#### Texte extrait:
━━━━━━━━━━━━━━━━━━━━━━━━━━━━━━

ANALYSE
Climat : être ou ne plus être, le cheptel est la question
Dans leur rapport sur la dégradation des sols publié
ce jeudi, les scientifiques du Giec rappellent l’urgence de changer
notre alimentation trop carnée.
La lecture de
ces 65 pages pourrait pousser n’importe qui dans une profonde
dépression. Le dernier rapport du Groupe d’experts intergouvernemental sur
l’évolution du climat (Giec) sur la dégradation des sols, dont le résumé aux
décideurs est publié ce jeudi, dresse, encore une fois, un tableau bien sombre
de l’état de notre planète sous l’effet des activités humaines. Seulement,
comme dans leur publication sur un monde à + 1,5°C, qui a fait grand bruit
l’an dernier, ce groupe de scientifiques laisse entrevoir une lumière
au bout du tunnel.

━━━━━━━━━━━━━━━━━━━━━━━━━━━━━━

#### Enregistrements conservés:
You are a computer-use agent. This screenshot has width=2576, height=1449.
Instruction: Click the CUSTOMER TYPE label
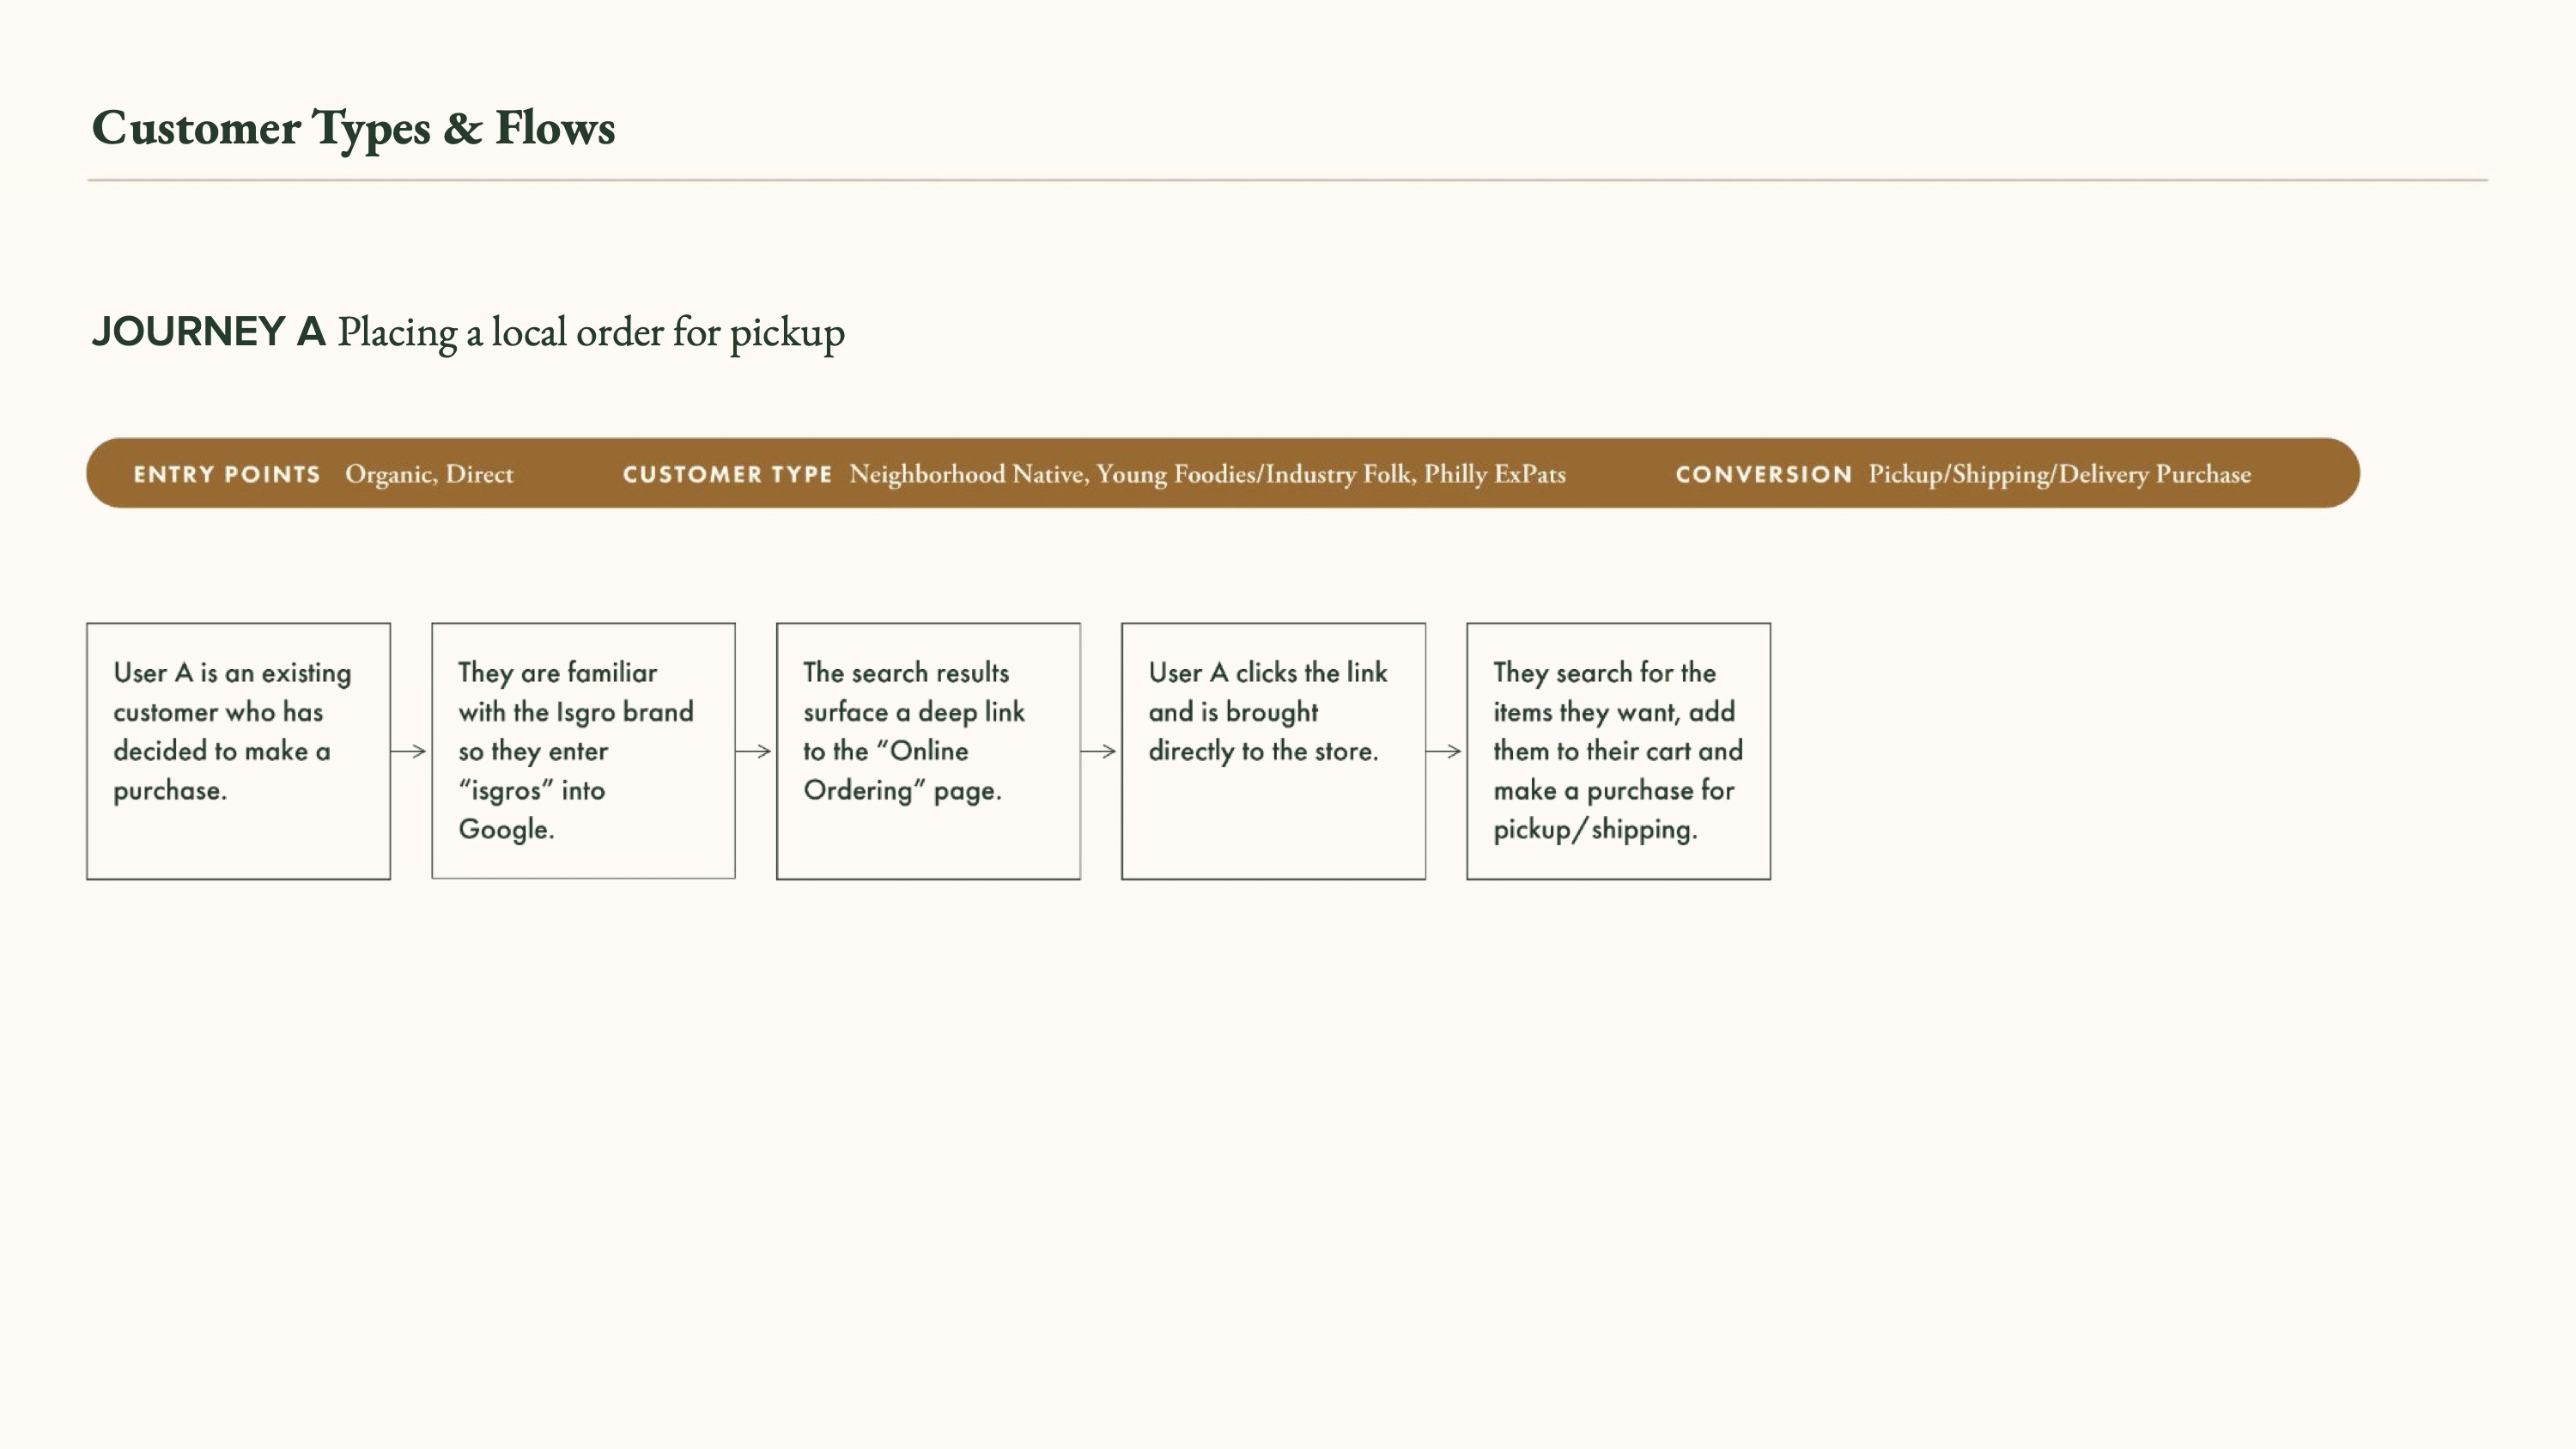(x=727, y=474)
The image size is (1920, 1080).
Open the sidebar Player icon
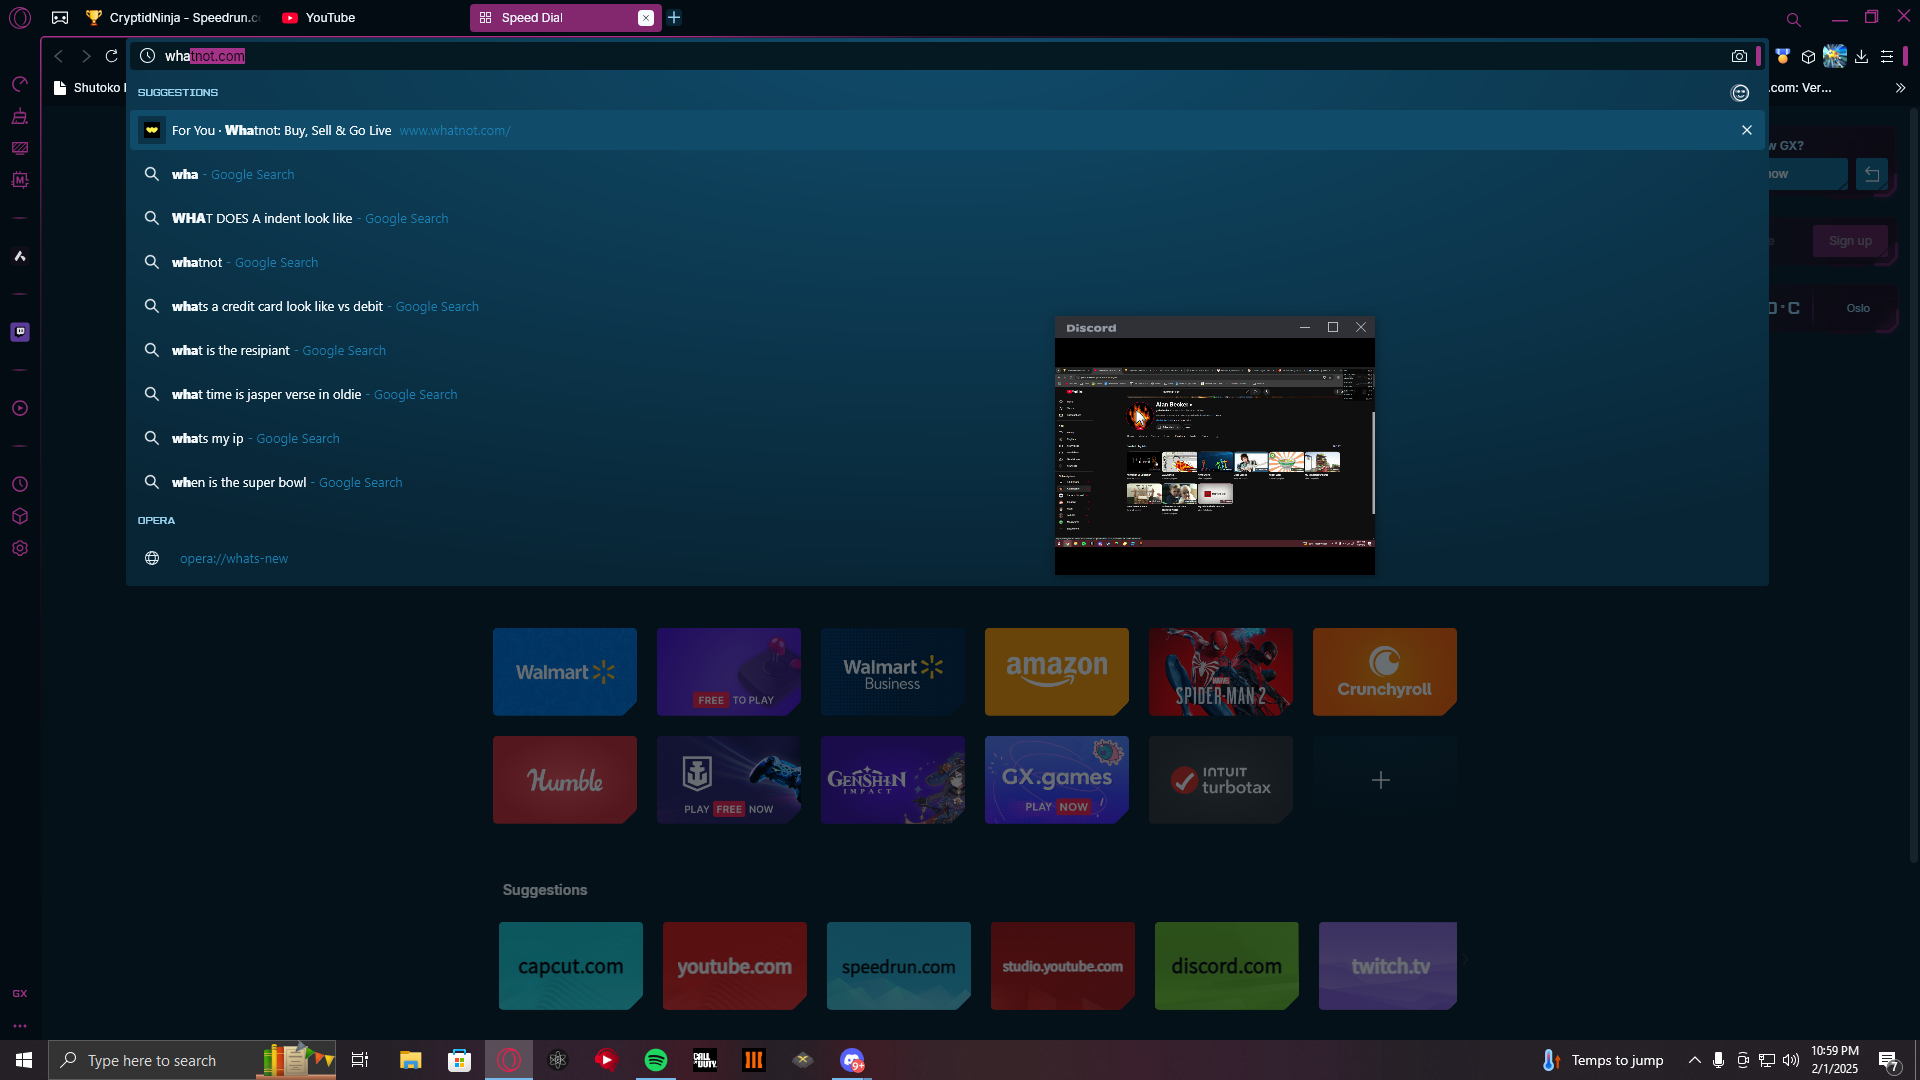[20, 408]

━━━━━━━━━━━━━━━━━━━━━━━━━━━━━━

#### Actions demandées:
1. Présentez sous forme de liste numérotée les lignes des enregistrements, en commençant par celle qui contient "The image size is (1920, 1080)." (incluse) et en finissant à la fin des enregistrements. Omettez les lignes vides et laissez les images de côté.
2. Prolongez l'article sur le rapport du Giec consacré à la dégradation des sols, à la suite de sa dernière phrase.
Le texte et les enregistrements n'ont aucun lien entre eux.

#### Résultats obtenus:
1.
1. The image size is (1920, 1080).
2. Open the sidebar Player icon
3. [20, 408]

2.
Un espoir à trouver dans nos assiettes et derrière la porte
des étables. Les scientifiques refrènent tout de même les plus idéalistes : une
transformation majeure et durable de nos systèmes alimentaires et agricoles est
nécessaire. Ces conclusions ne sont ni nouvelles ni révolutionnaires. Mais
elles permettent de rappeler l’extrême urgence à revoir tous nos acquis.
L’avenir dessiné par ces nouveaux modèles agricoles donne même sacrément envie.
L’alimentation est au cœur
de la lutte contre le changement climatique car elle en est à la fois une des
principales causes, et en subit durement les conséquences. Le secteur agricole
représente 30 % des émissions de gaz à effet de serre et occupe 40 %
des terres. Des proportions promises à augmenter avec l’amélioration du niveau
de vie dans de nombreux pays.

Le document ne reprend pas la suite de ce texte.